**待解问题:**
1 - 判断下列三项说法是否与这篇教程相符，逐项答“是”或“否”，并原样引用教程中起决定作用的文字。(a) 教程所用的操作系统是Ubuntu18.04。(b) 目标平台文件解压后应放到/opt/xilinx/xrt/目录下。(c) 教程用balenaEtcher作串口调试工具。
2 - 请将下方全部条目中的文字逐行照原样抄录出来，图片不要放进答案。

**所给教程:**
+ + + + +

Vitis + ZCU104案例教程

Vitis+ZCU104案例教程

参考:https://www.xilinx.com/html_docs/xilinx2020_1/vitis_doc/dvy1591145410207.html

开发环境:
操作系统:Ubuntu18.04

开发平台:Xilinx ZCU104

开发工具:Vitis 2020.1

镜像烧写工具:balenaEtcher

串口调试工具:minicom

1.准备工作

1.1安装OpenCL客户端驱动加载程序:
sudo apt-get install ocl-icd-libopencl1 opencl-headers ocl-icd-opencl-dev
1.2安装需要的软件包:
sudo add-apt-repository ppa:xorg-edgers/ppa 
sudo apt-get update
sudo apt-get install libgl1-mesa-glx
sudo apt-get install libgl1-mesa-dri
sudo apt-get install libgl1-mesa-dev
sudo add-apt-repository --remove ppa:xorg-edgers/ppa
sudo apt install net-tools
sudo apt-get install -y unzip
sudo apt install gcc
sudo apt install g++
sudo apt install python
ln -s /usr/bin/python2 /usr/bin/python
1.3安装Vitis软件平台:

https://www.xilinx.com/support/download/index.html/content/xilinx/en/downloadNav/vitis.html

1.4安装Xilinx运行时:

https://china.xilinx.com/support/download/index.html/content/xilinx/zh/downloadNav/embedded-platforms.html

1.5安装目标平台文件(ZCU104 Base 2020.1 ):

https://china.xilinx.com/support/download/index.html/content/xilinx/zh/downloadNav/embedded-platforms.html

将文件解压并放到/opt/xilinx/platforms/目录下

1.6设置Vitis和XRT环境变量:
sudo gedit ./.bashrc

在文件末尾加上:

#setup XILINX_VITIS and XILINX_VIVADO variables
source <Vitis_install_path>/Vitis/2020.1/settings64.sh
#setup XILINX_XRT
source /opt/xilinx/xrt/setup.sh
1.7下载嵌入式平台常用镜像:

https://china.xilinx.com/support/download/index.html/content/xilinx/zh/downloadNav/embedded-platforms.html

下载文件:ZYNQMP通用映像(其他平台下载相应的镜像)

+ + + + +

**条目原文:**

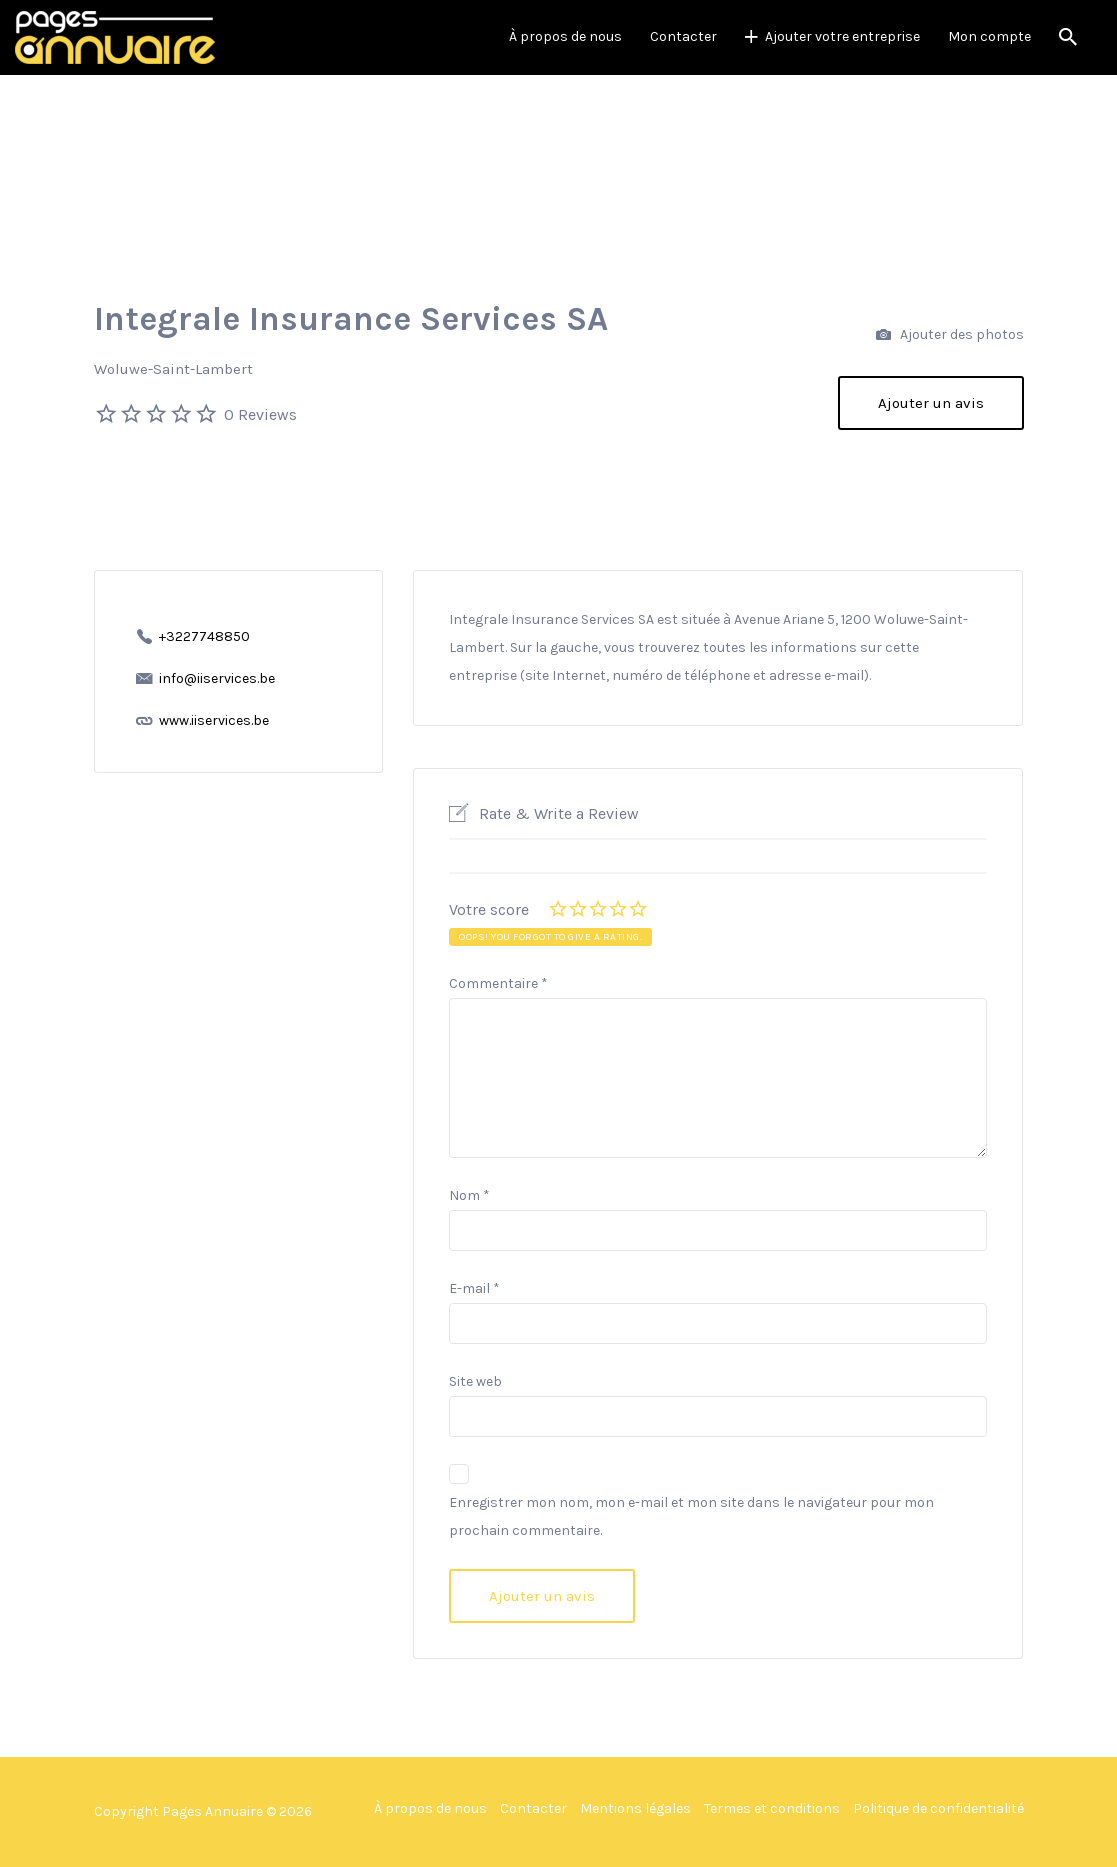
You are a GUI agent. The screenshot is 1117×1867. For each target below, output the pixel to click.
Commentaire (498, 983)
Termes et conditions (772, 1808)
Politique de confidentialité (938, 1808)
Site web (475, 1381)
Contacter (683, 36)
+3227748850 (204, 636)
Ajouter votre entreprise (842, 36)
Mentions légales (635, 1808)
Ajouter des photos (950, 335)
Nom (469, 1195)
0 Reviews (260, 414)
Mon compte (989, 36)
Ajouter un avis (931, 403)
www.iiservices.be (214, 720)
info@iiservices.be (217, 678)
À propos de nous (565, 36)
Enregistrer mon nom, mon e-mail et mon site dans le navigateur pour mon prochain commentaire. (691, 1516)
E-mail (474, 1288)
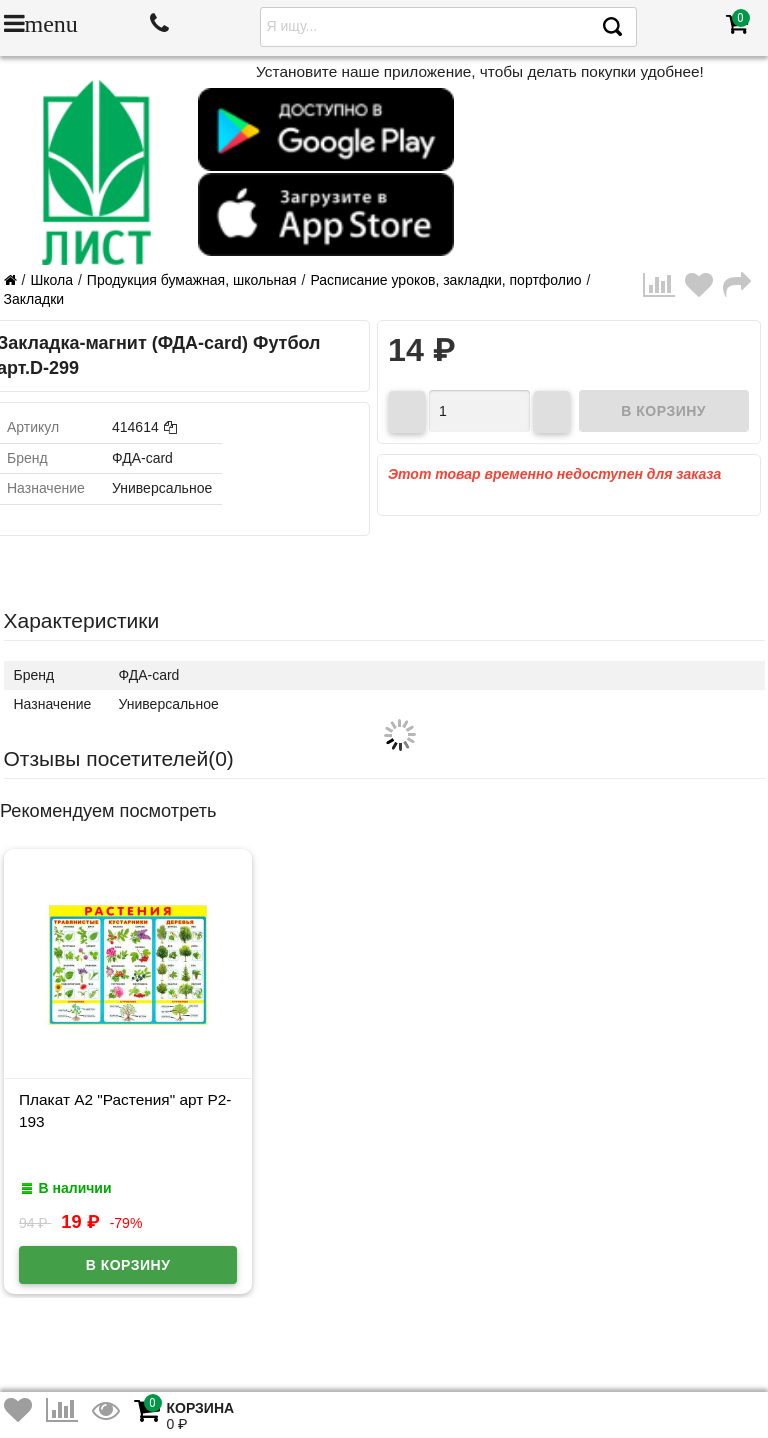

+ + + + +

**参考答案:**
1 -
(a) 是。“操作系统:Ubuntu18.04”
(b) 否。“将文件解压并放到/opt/xilinx/platforms/目录下”
(c) 否。“串口调试工具:minicom”

2 -
You are a GUI agent. The screenshot is 1117×1867. For each target below, output the pixel to click.
Commentaire (498, 983)
Termes et conditions (772, 1808)
Politique de confidentialité (938, 1808)
Site web (475, 1381)
Contacter (683, 36)
+3227748850 (204, 636)
Ajouter votre entreprise (842, 36)
Mentions légales (635, 1808)
Ajouter des photos (950, 335)
Nom (469, 1195)
0 Reviews (260, 414)
Mon compte (989, 36)
Ajouter un avis (931, 403)
www.iiservices.be (214, 720)
info@iiservices.be (217, 678)
À propos de nous (565, 36)
Enregistrer mon nom, mon e-mail et mon site dans le navigateur pour mon prochain commentaire. (691, 1516)
E-mail (474, 1288)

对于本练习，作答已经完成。